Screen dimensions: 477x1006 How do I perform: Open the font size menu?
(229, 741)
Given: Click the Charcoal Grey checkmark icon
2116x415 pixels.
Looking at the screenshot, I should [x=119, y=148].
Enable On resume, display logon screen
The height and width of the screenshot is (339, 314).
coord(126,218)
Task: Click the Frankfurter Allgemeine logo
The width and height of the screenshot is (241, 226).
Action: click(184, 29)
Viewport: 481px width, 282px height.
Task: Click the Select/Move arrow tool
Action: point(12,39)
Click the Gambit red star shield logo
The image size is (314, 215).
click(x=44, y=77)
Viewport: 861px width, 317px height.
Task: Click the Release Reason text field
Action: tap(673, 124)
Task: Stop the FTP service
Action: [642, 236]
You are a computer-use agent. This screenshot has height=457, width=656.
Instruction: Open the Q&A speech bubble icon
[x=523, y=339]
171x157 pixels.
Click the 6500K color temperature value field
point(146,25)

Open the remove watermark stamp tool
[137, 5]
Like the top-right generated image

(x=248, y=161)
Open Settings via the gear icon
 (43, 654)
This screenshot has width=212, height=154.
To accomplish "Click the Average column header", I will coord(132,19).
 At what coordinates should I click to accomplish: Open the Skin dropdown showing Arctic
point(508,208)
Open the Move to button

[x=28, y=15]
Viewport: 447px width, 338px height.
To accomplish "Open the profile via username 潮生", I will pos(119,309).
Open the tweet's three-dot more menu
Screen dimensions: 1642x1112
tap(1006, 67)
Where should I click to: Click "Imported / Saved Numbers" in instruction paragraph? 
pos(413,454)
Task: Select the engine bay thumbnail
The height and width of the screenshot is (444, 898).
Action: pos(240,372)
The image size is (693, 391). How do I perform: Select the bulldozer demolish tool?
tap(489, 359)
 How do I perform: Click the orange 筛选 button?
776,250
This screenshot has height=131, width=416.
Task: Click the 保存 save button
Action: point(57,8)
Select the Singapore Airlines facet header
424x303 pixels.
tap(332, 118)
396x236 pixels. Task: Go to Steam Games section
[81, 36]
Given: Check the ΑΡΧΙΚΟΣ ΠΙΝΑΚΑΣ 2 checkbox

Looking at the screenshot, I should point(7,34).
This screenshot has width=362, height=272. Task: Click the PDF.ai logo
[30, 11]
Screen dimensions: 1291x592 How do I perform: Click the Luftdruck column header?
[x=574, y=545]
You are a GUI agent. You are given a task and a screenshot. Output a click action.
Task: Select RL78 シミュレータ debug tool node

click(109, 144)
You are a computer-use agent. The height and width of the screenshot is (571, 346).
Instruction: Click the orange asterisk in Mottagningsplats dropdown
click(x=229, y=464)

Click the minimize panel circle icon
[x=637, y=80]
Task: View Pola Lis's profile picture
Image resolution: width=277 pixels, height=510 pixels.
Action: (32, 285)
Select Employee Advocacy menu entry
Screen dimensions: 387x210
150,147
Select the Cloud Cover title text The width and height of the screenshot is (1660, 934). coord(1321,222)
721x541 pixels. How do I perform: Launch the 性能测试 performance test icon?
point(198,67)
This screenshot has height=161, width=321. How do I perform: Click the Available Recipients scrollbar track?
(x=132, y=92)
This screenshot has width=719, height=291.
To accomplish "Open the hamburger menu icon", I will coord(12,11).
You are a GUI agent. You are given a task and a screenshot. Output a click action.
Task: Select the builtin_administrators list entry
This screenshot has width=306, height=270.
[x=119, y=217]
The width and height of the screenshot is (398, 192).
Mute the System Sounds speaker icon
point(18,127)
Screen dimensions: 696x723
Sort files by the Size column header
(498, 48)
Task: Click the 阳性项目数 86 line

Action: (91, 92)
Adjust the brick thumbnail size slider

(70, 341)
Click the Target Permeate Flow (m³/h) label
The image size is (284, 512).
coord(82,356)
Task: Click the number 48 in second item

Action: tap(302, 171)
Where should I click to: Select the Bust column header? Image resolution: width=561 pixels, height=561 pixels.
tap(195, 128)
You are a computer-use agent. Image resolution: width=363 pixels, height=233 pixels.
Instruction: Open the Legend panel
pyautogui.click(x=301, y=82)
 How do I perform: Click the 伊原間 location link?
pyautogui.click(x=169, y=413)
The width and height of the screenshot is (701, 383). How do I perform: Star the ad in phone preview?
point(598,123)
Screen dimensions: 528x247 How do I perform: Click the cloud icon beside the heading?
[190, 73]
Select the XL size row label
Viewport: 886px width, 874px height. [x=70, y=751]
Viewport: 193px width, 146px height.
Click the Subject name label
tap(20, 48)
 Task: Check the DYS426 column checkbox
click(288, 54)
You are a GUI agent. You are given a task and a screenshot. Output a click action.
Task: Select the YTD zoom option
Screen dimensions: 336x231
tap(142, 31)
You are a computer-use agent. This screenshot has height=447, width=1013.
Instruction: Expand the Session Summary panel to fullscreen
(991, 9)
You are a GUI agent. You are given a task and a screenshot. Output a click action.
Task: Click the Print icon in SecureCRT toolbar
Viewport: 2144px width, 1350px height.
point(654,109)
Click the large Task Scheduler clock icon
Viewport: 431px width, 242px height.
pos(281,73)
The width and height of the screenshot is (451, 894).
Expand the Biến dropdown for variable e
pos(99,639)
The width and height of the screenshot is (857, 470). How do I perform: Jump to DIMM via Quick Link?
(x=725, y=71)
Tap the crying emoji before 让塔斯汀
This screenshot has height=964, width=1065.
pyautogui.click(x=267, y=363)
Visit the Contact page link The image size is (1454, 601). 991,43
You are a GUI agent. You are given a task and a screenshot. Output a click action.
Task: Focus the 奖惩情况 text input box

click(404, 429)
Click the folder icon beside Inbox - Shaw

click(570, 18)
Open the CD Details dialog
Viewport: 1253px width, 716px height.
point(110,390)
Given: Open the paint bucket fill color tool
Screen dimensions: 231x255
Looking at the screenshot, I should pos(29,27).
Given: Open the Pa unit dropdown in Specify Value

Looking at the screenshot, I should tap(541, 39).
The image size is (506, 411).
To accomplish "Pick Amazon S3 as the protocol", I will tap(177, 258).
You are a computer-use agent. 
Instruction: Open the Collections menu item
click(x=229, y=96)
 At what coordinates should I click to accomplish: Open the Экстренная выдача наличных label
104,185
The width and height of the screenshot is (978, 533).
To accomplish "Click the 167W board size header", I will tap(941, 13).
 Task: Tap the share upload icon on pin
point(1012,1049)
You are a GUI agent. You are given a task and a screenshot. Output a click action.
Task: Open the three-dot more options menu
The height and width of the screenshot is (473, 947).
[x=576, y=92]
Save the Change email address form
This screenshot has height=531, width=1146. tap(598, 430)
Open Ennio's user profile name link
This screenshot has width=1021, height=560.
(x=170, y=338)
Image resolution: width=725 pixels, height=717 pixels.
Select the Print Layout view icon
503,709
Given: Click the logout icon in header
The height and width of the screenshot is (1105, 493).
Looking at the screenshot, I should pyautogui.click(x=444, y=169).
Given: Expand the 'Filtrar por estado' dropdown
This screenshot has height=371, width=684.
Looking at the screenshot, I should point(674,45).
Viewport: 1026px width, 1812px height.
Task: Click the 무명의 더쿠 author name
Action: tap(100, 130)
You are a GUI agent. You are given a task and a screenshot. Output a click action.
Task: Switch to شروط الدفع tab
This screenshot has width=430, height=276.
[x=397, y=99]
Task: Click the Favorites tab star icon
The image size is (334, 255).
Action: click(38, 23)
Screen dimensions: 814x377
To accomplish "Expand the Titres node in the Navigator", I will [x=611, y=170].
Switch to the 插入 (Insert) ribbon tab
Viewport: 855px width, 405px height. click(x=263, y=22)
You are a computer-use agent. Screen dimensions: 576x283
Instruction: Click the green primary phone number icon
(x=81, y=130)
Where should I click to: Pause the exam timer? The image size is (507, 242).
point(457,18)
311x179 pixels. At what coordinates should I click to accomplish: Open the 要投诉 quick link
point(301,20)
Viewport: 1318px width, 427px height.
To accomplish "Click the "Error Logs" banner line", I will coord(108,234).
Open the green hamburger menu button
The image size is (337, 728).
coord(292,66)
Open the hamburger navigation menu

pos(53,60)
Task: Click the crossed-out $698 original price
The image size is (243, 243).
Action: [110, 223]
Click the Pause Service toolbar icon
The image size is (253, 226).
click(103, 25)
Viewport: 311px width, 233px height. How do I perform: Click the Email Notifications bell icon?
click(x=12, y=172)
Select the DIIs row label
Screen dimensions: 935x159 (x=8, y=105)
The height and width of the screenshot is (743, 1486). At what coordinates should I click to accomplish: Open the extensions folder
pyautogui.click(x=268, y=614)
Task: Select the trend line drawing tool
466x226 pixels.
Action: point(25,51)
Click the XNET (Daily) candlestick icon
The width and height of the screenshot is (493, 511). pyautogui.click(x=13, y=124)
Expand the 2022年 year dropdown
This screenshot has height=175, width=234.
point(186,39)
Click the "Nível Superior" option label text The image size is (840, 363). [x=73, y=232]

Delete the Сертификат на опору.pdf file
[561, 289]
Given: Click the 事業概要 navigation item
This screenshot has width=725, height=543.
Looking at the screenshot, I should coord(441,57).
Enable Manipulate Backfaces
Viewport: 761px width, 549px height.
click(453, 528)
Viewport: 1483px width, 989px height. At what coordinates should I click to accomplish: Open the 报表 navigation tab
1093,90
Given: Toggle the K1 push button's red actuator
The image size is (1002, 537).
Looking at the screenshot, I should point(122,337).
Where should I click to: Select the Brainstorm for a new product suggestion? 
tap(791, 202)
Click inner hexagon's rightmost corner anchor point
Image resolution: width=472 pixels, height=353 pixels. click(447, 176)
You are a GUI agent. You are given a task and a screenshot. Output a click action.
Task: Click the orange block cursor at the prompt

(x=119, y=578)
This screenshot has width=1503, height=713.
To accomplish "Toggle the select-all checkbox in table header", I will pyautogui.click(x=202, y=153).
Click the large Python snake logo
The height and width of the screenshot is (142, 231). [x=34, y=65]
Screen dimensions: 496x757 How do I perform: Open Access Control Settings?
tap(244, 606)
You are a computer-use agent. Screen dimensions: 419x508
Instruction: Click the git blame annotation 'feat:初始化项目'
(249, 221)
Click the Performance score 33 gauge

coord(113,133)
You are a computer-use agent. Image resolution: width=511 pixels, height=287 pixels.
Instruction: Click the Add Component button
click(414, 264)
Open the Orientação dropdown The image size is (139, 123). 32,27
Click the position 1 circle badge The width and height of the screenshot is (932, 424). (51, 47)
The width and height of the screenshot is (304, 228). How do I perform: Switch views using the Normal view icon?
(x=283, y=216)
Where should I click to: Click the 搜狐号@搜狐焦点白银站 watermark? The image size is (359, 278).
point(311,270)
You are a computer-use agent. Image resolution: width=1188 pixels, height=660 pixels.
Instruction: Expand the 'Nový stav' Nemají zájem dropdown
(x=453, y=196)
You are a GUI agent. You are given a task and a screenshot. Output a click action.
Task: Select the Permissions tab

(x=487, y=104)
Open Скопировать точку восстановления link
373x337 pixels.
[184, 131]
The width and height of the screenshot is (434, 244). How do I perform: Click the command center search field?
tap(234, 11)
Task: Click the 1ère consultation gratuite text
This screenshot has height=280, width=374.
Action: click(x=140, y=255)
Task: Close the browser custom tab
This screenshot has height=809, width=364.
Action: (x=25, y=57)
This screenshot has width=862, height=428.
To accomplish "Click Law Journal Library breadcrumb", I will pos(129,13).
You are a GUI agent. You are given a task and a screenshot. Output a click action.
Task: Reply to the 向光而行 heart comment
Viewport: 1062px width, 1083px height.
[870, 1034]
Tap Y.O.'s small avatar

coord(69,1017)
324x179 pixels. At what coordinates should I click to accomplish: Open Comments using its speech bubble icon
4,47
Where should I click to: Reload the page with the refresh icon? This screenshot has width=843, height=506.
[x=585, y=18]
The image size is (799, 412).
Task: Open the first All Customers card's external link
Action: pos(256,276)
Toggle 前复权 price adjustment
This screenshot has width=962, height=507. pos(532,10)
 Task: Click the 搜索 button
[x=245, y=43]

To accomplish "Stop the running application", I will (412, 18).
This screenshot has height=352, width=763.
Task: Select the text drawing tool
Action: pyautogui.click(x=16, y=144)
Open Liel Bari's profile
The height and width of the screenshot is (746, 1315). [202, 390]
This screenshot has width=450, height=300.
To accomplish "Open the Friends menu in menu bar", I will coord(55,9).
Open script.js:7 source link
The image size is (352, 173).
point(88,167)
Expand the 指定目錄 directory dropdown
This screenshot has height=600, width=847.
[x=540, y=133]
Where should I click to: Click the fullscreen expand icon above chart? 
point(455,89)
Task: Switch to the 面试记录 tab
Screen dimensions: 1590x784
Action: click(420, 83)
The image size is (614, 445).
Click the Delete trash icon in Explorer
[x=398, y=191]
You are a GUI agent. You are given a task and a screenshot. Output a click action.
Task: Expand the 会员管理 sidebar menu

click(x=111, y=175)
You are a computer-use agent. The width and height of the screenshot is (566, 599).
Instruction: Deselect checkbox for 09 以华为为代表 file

--

## Exercise directions
Scan the records above for the string "entry", then report every line that contains it.

## Result for this exercise
Select Employee Advocacy menu entry
Task: Select the builtin_administrators list entry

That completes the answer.